Recensioni / Daria Biagi, Orche e altri relitti. Sulle forme del romanzo in Stefano D’Arrigo

La figura di Stefano D’Arrigo è circondata da un’aura di eccezionalità, legata alla ventennale composizione, scrittura e riscrittura dell’opus magnum di Horcynus Orca (1975) e alla sua presunta illeggibilità: un romanzo di oltre 1200 pagine, caratterizzato da una struttura magmaticamente digressiva e da una scrittura mistilingue, e gravato da un denso palinsesto mitologico-letterario. La storia del viaggio di ritorno del reduce ’Ndrja Cambrìa dopo l’armistizio del 1943, attraverso lo stretto di Messina e fino al paese natale di Cariddi, rimane un testo di difficile collocazione, più citato che letto anche tra gli addetti ai lavori. La monografia di Daria Biagi libera l’autore e la sua opera dallo stato di ex-centricità e grazie all’analisi di testi e paratesti (dagli epistolari ai materiali d’archivio) dimostra come gli elementi più originali del progetto letterario di D’Arrigo rispondano a sollecitazioni della cultura del suo tempo, a partire dagli anni della formazione.
Le sezioni su Hölderlin, cui lo scrittore dedicò la tesi di laurea nel 1942, aprono uno spaccato sulla ricezione del poeta tedesco negli anni tra le due guerre. Più che la lettura dannunziana e ungarettiana, a rivelarsi fonte di ispirazione per D’Arrigo è quella veicolata dall’ermetismo fiorentino, a cui sono riportate sia precise suggestioni tematiche, visibili sin dalle liriche di Codice siciliano (1957), sia la riflessione sul linguaggio e i suoi limiti espressivi. Nel capitolo su Il compratore di anime morte – un inedito che trasporta il poema di Gogol’ dalla Russia zarista alla Sicilia del 1859, rinvenuto dalla studiosa tra le carte del Fondo D’Arrigo e databile tra i tardi anni Quaranta e i primi anni Cinquanta – D’Arrigo è inserito invece sia all’interno della tradizione dei narratori che hanno raccontato da un punto di vista siciliano l’unificazione nazionale e la tarda o forzata modernizzazione dell’isola, sia nel contesto culturale e politico della prima età repubblicana, in cui all’immaginario risorgimentale si sovrappone quello resistenziale. L’ultimo capitolo, dedicato a Cima delle nobildonne (1985), romanzo che nell’ambientazione nord-europea e nella sobrietà stilistica prende le distanze dalla produzione precedente, conferma il permanere dei rovelli artistici e ideologici di sempre, qui modulati a contrasto con l’opera maggiore: la concertazione dei linguaggi, l’interrelazione di vita e morte, il rapporto tra cultura arcaica e tecnologica.

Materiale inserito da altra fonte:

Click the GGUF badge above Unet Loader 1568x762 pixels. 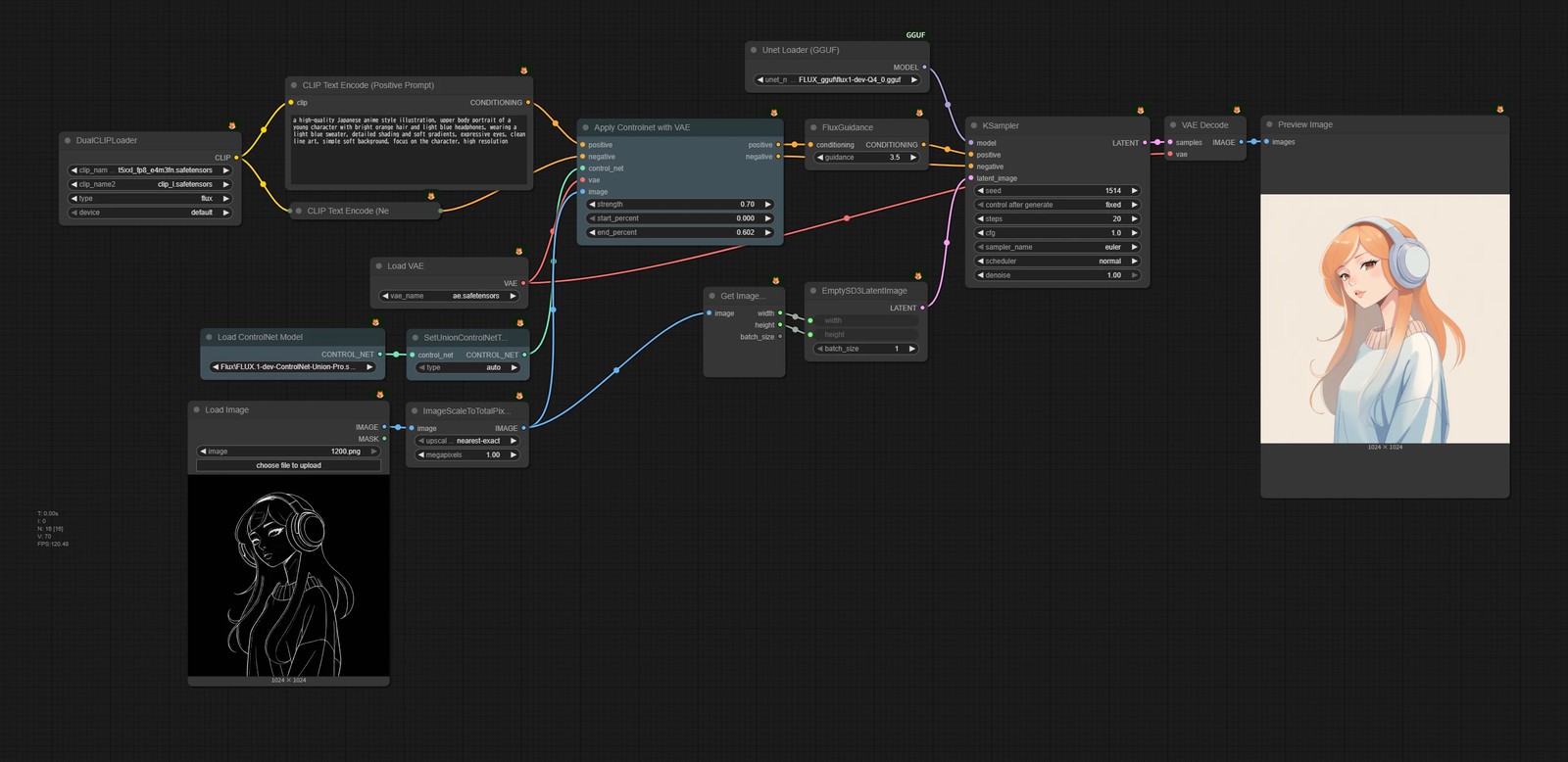point(915,35)
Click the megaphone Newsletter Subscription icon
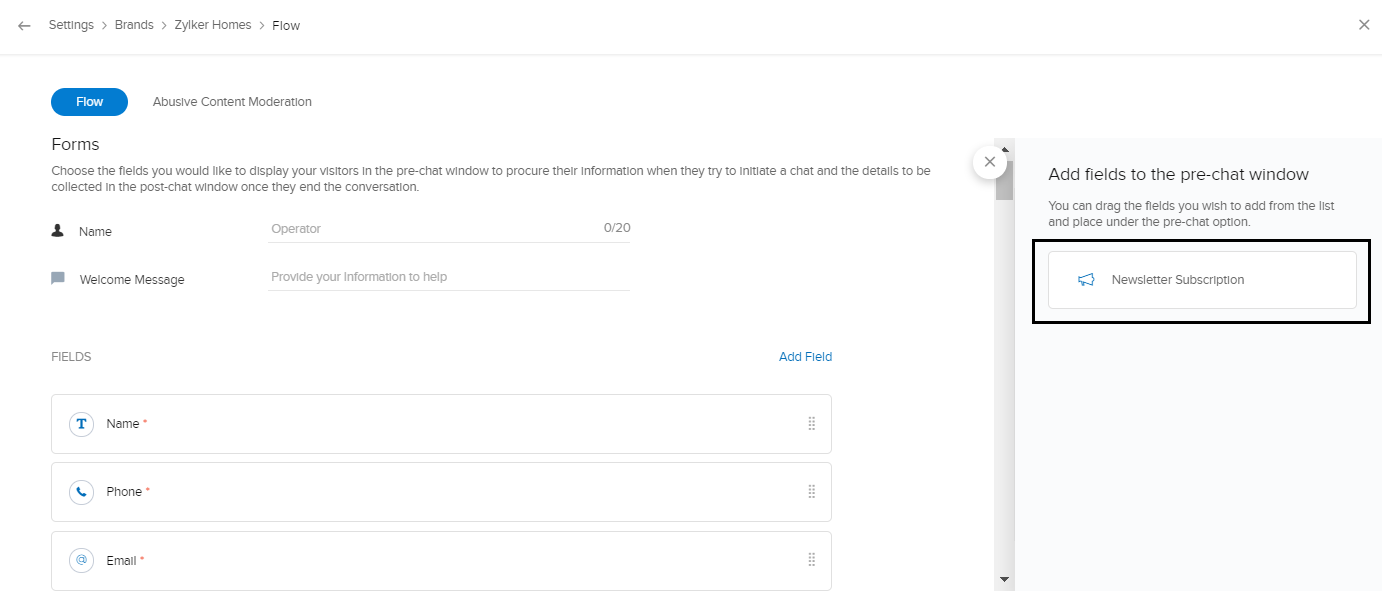The height and width of the screenshot is (598, 1382). [x=1087, y=280]
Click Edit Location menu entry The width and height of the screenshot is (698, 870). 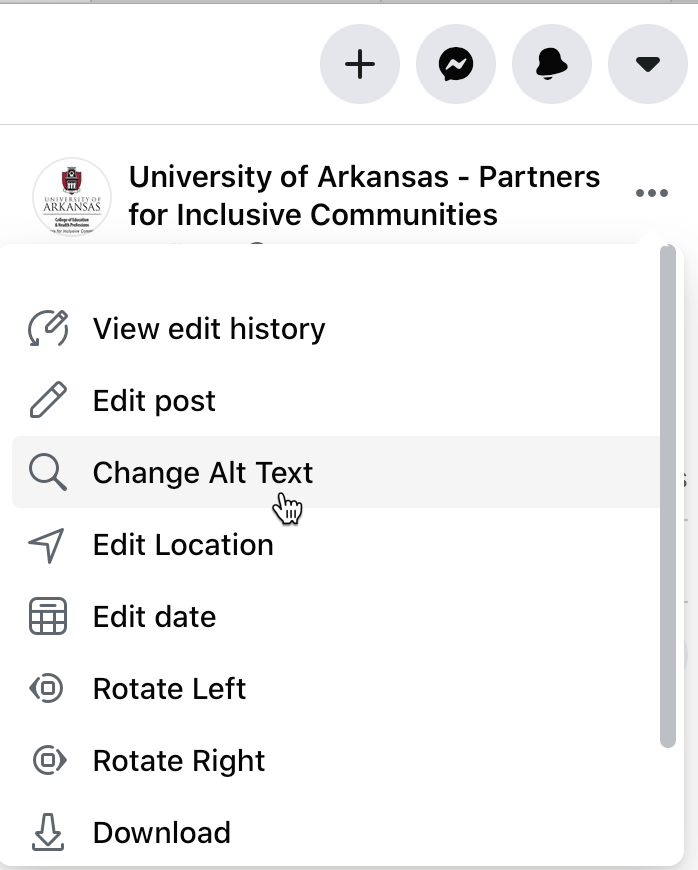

Al centro del volume è una serrata indagine linguistico-narratologica di Horcynus Orca. È in particolare la paraetimologia, e in specie l’etimologia popolare, a essere individuata come pietra angolare nella costruzione del romanzo, poiché, oltre a sottenderne l’inventiva linguistica, dà ai processi mentali dei personaggi dignità pari a quelli del lettore, divenendo dunque matrice del disegno narrativo e principio guida del percorso interpretativo. Mettendo proficuamente in dialogo filoni talvolta separati della critica darrighiana (e dello studio della narrativa tout court: le questioni di lingua e stile da un lato, le strutture e i temi dall’altro), l’autrice propone un’indagine rigorosa della forma romanzo, che lega la micro-analisi di parole-simbolo e del loro contesto narrativo al discorso di narratore e personaggi, per arrivare a considerazioni di poetica e ideologia. La polifonia e la «patologica logorrea» di Horcynus Orca sono lette quindi come parte della strategia su cui si fonda la narrazione di due traumi coincidenti, quello della guerra e quello della fine di una comunità premoderna (De Martino qui funge da guida, arricchendo l’impianto di base bachtiniana). Raccontando questo trapasso epocale, il romanzo registra sia i percorsi di adattamento al nuovo sia le resistenze individuali come quella del protagonista, necessarie per il soggetto anche se fallimentari: residui di norme sociali e concezioni della vita di un «mondo di prima» che viene narrato ma non mitizzato, della cui fine sono simbolo le carcasse marine e gli altri relitti che popolano l’opera di D’Arrigo.